§ **WORK INSTRUCTIONS**:
Please restate, exactly as they appear, only the lines from the one that contains "Image resolution: width=736" to the final line of the entries, with no pictures.

[Data entries]
■ ■ ■ ■

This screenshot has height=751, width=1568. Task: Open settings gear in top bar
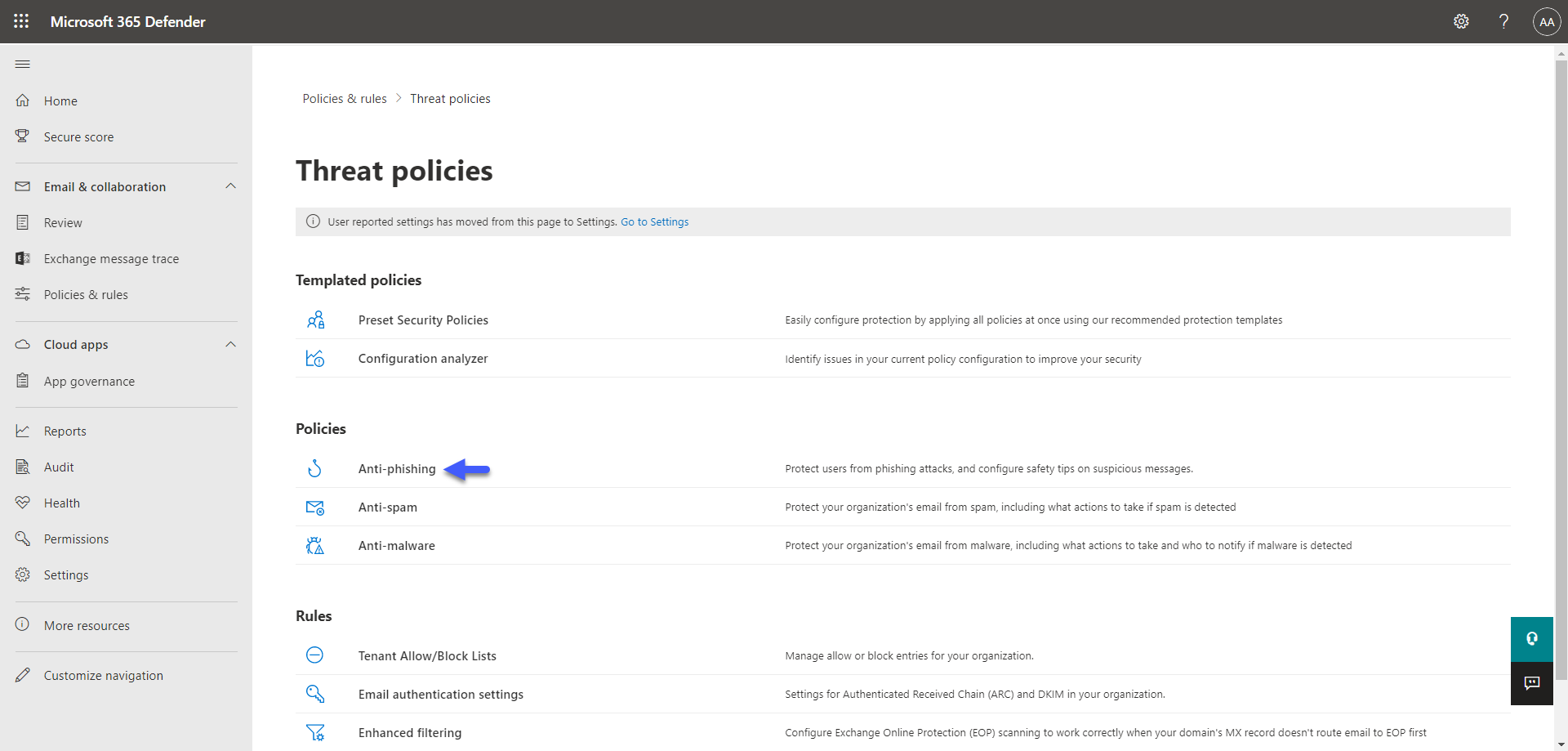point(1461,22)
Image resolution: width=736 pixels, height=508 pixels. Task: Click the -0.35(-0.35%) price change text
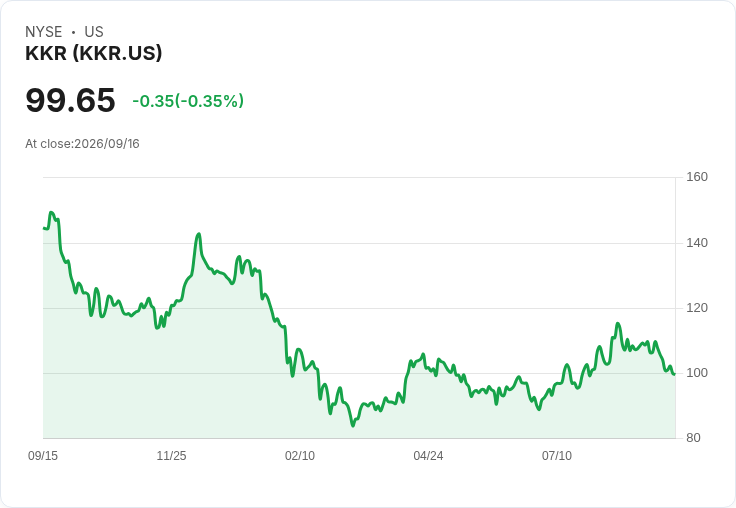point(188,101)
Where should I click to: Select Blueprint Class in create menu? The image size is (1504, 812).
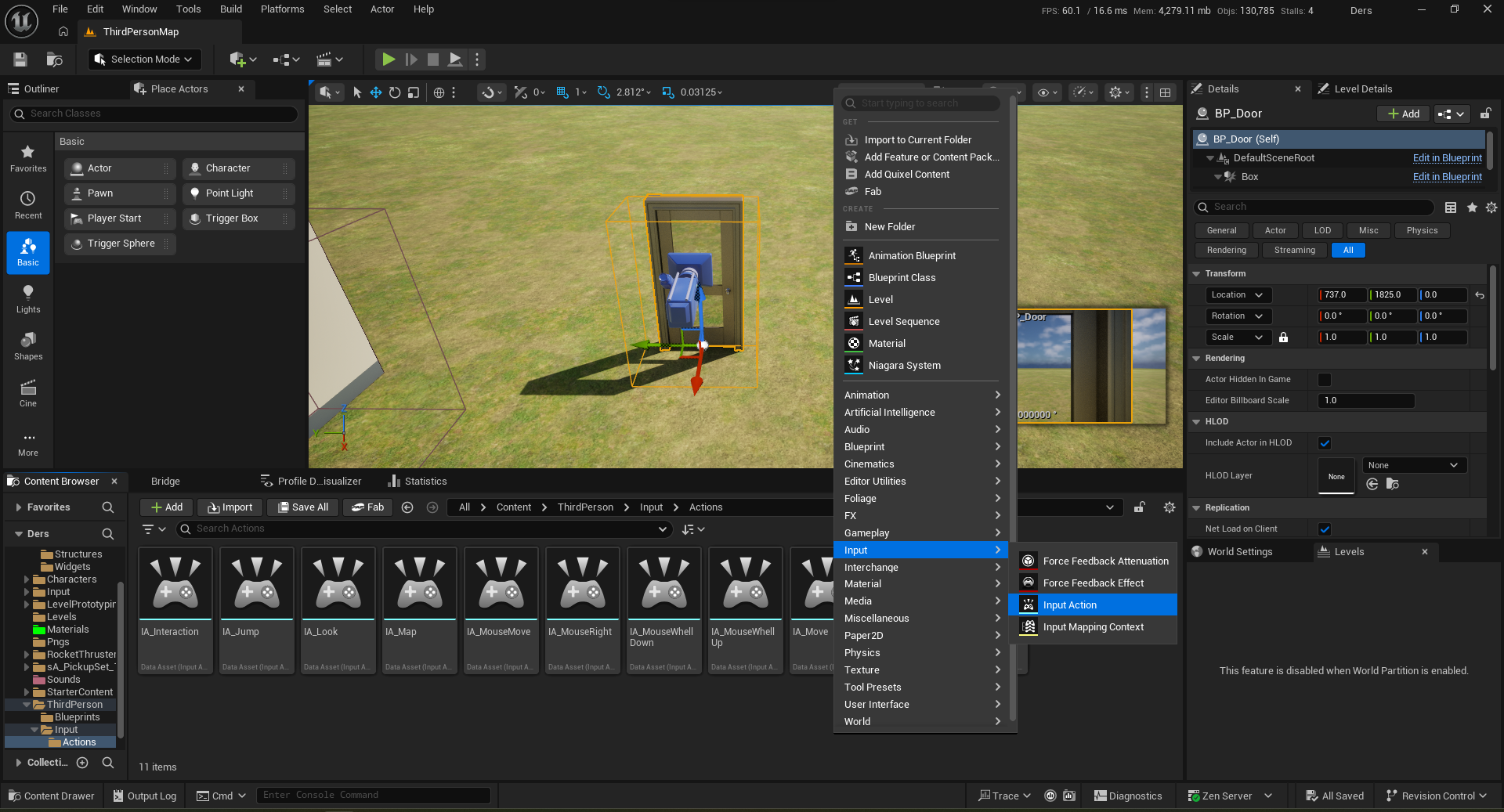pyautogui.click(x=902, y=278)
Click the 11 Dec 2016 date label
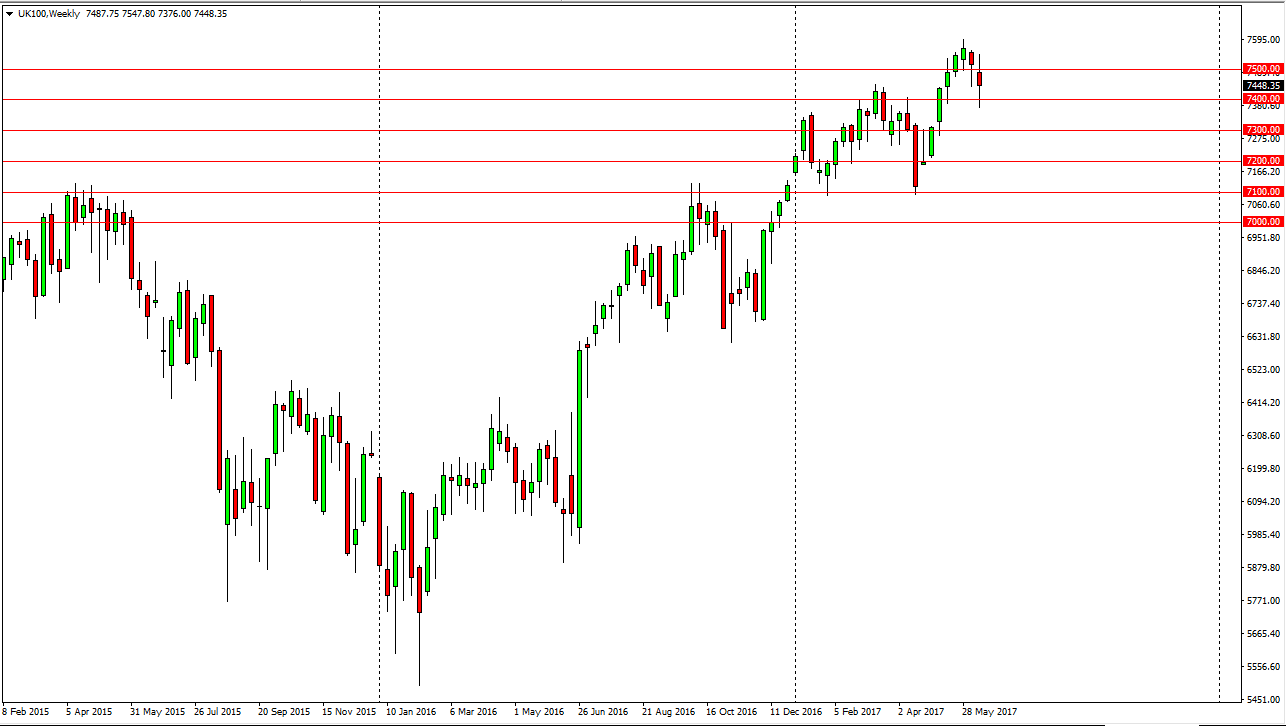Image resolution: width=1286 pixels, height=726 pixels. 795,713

■ ■ ■ ■

§ **RESULT OF THIS TASK**:
Image resolution: width=736 pixels, height=508 pixels. Task: Click the -0.35(-0.35%) price change text
point(188,101)
Where should I click to: Select Blueprint Class in create menu? The image size is (1504, 812).
pyautogui.click(x=902, y=278)
Click the 11 Dec 2016 date label
Image resolution: width=1286 pixels, height=726 pixels. 795,713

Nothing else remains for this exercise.